Nuclear power has a central role in Japanese energy policy, both in terms of energy supply and climate change, supplying 30% of Japan's total electricity generation. However, given the 2011 Japanese earthquake and subsequent nuclear emergency, the prominence of nuclear energy is likely to be revaluated. As of 2005, renewable energy accounts for 8.4% of Japan's final energy consumption. The long-term goal is ultimately to reduce CO2 emissions by 60% – 80% by 2050.
Laketown 'Miwa no Mori'
Koshigaya City, Saitama Prefecture
The Miwa no Mori housing development is a group of 132 prefabricated housing units located on the outskirts of Tokyo. The project was built with the intention of reducing CO2 emissions by 20% in the district when compared with standard housing developments. Completed in 2008, the project received the highest rating possible under CASBEE-Home (Detached House) 2007 edition.

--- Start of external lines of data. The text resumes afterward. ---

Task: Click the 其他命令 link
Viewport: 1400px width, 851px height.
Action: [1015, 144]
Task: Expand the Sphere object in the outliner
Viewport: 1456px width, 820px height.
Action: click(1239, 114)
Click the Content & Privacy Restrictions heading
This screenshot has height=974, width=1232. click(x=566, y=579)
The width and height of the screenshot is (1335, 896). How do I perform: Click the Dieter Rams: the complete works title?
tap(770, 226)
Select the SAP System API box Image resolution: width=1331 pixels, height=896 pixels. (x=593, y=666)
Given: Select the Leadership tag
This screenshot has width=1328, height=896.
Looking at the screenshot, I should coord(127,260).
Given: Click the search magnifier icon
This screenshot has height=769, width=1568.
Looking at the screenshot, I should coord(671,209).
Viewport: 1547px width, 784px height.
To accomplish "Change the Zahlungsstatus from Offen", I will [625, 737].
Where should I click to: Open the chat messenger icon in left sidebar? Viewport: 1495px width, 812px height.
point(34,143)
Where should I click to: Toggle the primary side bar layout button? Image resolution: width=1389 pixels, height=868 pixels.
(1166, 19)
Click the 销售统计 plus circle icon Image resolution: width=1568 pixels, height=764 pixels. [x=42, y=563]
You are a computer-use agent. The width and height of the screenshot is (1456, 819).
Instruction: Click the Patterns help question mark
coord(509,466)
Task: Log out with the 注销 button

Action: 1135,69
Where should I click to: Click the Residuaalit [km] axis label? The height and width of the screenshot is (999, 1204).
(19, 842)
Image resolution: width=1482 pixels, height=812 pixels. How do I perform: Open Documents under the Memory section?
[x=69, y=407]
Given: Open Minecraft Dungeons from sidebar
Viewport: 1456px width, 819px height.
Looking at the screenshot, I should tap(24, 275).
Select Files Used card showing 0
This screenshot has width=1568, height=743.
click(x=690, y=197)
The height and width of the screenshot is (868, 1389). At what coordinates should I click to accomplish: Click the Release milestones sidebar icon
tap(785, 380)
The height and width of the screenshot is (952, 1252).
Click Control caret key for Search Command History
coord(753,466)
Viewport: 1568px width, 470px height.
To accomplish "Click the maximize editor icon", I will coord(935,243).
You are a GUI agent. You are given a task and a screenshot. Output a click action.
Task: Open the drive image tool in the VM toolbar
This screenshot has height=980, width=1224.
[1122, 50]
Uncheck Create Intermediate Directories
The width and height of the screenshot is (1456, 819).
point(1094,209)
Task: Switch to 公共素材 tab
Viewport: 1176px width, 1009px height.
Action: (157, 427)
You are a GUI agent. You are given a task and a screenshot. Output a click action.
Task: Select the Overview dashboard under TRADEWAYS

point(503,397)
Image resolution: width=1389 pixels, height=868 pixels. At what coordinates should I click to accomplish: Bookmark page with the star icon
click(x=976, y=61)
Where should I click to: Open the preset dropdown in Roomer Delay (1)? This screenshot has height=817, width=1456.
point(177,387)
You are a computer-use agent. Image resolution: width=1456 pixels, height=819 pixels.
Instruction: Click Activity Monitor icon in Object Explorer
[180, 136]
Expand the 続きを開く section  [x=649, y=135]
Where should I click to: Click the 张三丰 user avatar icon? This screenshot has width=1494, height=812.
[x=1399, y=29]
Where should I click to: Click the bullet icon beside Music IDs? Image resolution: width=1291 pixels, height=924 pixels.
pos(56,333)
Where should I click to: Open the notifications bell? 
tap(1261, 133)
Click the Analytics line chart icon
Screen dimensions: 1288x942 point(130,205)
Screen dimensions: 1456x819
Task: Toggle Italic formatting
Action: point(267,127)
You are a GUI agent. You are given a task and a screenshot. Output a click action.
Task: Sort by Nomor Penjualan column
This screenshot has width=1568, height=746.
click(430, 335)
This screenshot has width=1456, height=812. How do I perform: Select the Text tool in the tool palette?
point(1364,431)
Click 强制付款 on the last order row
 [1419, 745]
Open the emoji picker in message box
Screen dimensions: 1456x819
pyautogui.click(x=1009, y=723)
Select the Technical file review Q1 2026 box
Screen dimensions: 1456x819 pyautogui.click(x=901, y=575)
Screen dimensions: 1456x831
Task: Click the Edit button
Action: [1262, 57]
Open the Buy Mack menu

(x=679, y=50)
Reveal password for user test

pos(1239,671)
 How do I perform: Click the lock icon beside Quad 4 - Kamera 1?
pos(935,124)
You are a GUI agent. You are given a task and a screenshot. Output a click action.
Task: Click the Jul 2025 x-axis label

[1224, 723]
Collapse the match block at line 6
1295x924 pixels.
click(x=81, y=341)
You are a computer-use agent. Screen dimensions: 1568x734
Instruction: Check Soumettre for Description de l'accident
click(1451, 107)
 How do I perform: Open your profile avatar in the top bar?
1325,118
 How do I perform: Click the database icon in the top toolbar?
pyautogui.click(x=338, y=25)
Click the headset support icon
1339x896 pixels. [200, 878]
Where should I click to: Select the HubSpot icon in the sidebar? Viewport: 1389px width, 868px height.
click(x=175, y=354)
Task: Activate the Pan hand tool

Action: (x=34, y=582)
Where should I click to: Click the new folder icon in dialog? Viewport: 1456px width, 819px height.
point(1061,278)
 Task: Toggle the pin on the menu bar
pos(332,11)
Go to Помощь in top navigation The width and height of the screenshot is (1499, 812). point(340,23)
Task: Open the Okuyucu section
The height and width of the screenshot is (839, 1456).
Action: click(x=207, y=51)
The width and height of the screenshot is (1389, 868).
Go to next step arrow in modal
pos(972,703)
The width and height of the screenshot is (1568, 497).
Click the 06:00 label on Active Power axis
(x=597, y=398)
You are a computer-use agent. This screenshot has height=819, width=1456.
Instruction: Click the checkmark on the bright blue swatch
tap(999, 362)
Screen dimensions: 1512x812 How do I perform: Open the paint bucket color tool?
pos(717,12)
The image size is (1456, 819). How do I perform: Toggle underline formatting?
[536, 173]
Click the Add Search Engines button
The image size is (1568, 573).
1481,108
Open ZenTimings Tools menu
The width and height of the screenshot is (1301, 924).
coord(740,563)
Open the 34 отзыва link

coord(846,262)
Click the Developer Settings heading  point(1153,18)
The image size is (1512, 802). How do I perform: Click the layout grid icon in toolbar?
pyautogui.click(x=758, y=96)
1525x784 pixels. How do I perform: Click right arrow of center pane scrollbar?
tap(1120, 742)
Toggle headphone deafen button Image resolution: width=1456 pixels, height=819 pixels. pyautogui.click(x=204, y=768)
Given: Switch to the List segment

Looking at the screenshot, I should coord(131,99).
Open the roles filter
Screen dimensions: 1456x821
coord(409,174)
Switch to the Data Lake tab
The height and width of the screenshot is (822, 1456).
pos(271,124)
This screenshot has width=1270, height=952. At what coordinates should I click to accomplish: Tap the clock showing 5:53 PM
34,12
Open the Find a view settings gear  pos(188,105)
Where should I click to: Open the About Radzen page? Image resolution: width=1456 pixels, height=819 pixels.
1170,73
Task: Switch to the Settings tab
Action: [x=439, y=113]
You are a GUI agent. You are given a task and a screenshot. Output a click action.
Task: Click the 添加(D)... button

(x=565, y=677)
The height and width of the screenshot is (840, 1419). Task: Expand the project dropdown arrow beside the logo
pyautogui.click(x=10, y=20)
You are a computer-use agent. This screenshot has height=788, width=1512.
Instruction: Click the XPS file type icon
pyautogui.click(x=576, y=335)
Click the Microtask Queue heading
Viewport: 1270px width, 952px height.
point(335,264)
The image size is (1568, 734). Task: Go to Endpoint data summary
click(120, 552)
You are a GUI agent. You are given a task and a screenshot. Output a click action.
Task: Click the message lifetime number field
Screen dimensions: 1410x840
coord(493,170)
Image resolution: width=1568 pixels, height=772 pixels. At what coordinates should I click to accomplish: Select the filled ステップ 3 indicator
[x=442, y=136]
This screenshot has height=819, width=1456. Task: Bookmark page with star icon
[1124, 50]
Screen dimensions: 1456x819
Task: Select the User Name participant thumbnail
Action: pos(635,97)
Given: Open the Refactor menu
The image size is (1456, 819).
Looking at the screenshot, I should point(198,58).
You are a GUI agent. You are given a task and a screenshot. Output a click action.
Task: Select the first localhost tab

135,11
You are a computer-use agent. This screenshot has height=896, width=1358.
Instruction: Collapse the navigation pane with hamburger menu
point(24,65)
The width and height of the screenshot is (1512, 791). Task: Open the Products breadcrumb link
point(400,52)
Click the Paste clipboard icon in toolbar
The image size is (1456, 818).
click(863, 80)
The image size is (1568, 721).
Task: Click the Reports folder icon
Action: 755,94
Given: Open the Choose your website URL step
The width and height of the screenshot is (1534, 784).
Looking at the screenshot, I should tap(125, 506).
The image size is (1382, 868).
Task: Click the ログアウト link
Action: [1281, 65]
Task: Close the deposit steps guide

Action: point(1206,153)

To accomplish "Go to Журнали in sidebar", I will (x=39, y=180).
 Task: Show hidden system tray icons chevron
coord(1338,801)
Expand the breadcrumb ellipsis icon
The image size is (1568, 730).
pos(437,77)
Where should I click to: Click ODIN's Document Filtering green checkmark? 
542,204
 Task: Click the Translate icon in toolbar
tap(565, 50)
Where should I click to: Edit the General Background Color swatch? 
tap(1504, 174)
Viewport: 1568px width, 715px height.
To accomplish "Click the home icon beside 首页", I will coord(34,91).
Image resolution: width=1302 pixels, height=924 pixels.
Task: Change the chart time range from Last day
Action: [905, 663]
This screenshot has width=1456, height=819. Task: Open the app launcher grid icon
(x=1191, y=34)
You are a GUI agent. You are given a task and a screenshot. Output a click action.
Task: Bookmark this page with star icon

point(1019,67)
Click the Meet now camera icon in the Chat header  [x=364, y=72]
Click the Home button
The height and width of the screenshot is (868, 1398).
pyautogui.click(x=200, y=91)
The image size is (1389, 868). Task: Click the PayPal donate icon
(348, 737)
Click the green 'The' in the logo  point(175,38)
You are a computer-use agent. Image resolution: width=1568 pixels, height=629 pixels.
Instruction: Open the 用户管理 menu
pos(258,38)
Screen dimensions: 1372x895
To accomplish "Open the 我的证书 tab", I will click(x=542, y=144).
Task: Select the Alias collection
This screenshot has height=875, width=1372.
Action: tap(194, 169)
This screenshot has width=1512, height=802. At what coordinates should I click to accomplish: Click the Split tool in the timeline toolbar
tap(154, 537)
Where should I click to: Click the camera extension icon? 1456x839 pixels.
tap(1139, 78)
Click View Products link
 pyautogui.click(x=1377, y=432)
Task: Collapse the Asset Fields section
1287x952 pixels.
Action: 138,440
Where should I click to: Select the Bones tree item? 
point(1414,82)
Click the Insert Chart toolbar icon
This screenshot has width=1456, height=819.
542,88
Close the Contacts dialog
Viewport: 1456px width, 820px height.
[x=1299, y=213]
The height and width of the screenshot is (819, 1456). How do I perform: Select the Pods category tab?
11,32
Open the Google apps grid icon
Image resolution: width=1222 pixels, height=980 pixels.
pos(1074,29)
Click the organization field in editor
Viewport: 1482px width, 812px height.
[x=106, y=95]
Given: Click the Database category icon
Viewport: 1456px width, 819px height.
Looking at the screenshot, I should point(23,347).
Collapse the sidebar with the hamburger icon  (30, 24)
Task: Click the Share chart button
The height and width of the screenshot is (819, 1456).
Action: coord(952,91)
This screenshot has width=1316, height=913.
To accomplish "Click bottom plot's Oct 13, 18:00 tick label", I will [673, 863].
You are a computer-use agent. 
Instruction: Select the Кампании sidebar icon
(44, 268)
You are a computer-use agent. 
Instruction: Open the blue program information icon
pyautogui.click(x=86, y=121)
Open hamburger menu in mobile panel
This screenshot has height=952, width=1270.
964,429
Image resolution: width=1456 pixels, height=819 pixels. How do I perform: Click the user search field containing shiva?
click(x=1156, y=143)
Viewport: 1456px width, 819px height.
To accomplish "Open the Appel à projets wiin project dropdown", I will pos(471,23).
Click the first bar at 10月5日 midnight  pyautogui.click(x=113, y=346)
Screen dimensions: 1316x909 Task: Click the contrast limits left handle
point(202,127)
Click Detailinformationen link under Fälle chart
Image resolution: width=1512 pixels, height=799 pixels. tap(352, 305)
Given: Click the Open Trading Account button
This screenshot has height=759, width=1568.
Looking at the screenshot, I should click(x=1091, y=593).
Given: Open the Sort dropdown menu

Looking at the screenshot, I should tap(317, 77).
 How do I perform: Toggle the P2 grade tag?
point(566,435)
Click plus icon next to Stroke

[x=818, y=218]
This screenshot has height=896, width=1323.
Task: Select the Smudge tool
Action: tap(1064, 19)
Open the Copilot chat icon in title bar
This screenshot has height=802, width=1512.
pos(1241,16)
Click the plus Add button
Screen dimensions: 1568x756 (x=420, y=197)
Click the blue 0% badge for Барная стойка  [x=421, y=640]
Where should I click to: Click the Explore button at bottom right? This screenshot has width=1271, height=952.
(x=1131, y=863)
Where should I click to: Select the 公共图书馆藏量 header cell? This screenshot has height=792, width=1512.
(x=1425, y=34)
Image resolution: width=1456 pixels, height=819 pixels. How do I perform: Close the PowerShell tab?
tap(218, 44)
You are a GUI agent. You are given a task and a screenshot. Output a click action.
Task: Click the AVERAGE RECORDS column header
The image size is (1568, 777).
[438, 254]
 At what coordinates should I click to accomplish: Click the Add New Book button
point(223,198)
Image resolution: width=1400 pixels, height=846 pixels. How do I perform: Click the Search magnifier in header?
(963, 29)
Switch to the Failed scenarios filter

The steel frames of each home are surrounded (internally and externally) with high density glass wool insulation boards, to achieve high energy efficiency. Each house includes high efficiency water heaters and air conditioners. Simulations were conducted prior to construction to determine wind direction and speed to best position windows, skylights, fanlights and balconies in order to maximise natural ventilation. There are also external roll-up screens on the low-e double glazed windows, which can minimise solar gain, (preventing up to 70% of heat from sunlight from entering the home, and effectively countering the need for cooling energy during very hot weather)An important consideration of each unit was their high seismic resistance, given the high number of earthquakes in Japan.
Under the Kyoto protocol, Japan has committed to reducing CO2 emissions by 6% between 2008-2012 based on 1990 levels. Japan has developed an impressive range of policies to address rising emissions. These include the 'Top-Runner' Programme for end-use products, energy efficiency labelling, new technologies (e.g. energy management systems) and portfolio standards for renewables.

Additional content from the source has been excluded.